Update: brief update, I think there are better (faster) ways to do this. Check color quantization if you don’t care about preserving the exact color values.

For a Firefox addon I’m working on I wanted to grab the color scheme of whatever website the user is viewing. There are a few extensions that do something like this: Colorzilla and Palette Grabber get the colors used by the website’s DOM, and ColorSuckr gets the most common colors from an image. The problem with getting the colors from the DOM is that websites use images and gradients so sometimes you can’t get the overall color scheme just from looking at the CSS colors.

Luckily, you can capture the color of every pixel on a webpage from an extension using the HTML 5 standard canvas. You can draw any image onto a canvas and get an array of pixel values used by the image with the getImageData function. In Firefox, you can actually draw the entire webpage onto a canvas using the drawWindow function (drawWindow is a Firefox-only canvas extension, but you can at least use drawImage in other browsers).

So getting the number of occurrences of each color is as simple as drawing the page to a canvas, looping through each pixel value in the array returned by getImageData, and tallying each color’s frequency in a javascript hash. This is what you get when performing this analysis on the Twitter homepage:

So you can get the colors that occurred most on the page pretty easily, there is however, one big problem with this. On images and gradients, there are areas of very similar colors that might as well be the same color in the context of the overall theme. As I’ve found out, there are usually over 10,000 different colors on each webpage, so these colors need to be grouped together.

This kind of problem is called clustering, and it’s a problem that comes up a lot in image analysis, computational biology, and other computational disciplines. There are two common clustering algorithms, k-means and hierarchical clustering. K-means can be faster than hierarchical clustering, but the problem with k-means is that you have to know what k is before you even start — you have to know exactly how many clusters you want to end up with. That can’t be determined in this situation, so hierarchical clustering is the best bet.

The premise of hierarchical clustering is simple. Each color starts out in its own cluster. On each pass of the algorithm, the two clusters that are most similar (according to a metric you define yourself) are merged. You keep on doing this until there are no more clusters that are similar enough to merge.
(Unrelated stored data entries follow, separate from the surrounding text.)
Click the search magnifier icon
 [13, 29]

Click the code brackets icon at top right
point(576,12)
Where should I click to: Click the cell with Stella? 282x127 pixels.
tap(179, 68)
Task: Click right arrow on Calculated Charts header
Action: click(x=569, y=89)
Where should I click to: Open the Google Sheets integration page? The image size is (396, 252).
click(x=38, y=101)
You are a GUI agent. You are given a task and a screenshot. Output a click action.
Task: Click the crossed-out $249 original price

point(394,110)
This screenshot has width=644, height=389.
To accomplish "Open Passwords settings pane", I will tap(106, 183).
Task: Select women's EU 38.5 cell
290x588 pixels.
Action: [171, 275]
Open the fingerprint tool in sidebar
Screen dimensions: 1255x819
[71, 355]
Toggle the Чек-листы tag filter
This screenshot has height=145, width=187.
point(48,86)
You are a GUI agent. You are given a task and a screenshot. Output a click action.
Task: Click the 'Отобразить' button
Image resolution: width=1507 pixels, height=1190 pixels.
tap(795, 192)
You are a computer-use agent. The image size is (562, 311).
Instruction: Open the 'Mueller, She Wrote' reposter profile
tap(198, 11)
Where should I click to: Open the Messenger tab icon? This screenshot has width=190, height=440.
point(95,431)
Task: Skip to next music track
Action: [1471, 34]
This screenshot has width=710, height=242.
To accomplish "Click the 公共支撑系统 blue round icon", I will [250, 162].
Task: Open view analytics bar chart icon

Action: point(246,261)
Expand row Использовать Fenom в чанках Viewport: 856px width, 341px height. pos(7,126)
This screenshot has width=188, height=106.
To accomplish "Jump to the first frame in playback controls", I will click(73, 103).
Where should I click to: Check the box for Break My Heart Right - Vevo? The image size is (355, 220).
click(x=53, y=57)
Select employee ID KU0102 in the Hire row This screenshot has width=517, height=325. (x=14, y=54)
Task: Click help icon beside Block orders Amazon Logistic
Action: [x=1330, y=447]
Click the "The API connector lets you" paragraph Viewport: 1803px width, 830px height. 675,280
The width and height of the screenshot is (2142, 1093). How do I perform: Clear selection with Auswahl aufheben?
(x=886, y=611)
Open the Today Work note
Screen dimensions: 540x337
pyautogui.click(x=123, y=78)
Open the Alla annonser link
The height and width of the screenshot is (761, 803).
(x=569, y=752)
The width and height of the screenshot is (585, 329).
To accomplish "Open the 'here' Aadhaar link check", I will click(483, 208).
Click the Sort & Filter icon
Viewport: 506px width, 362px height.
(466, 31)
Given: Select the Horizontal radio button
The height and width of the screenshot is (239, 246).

I defined the distance of two colors to be the maximum difference between the two colors’ red, green, and blue components. Two colors were ‘similar enough’ if their distance was less than 12 (where each color component ranged from 0 to 255). When two clusters were merged, the new cluster’s representative color was a weighted average of the two clusters’ representative colors. The algorithm worked pretty well for this application, check out the results:

The algorithm takes a long time even if you just focus on the top few hundred colors (a few seconds), but that’s what Web Workers are for, after all. You can check out the code here. Do you know a faster clustering algorithm? How would you quantify the distance between two colors?

Update: after getting some great feedback, I refined the distance measure to be the 3d distance between the two colors in the L*a*b* color space (the CIE76 distance measure) , thanks to the developer of FireColour for the open source L*a*b* conversion code.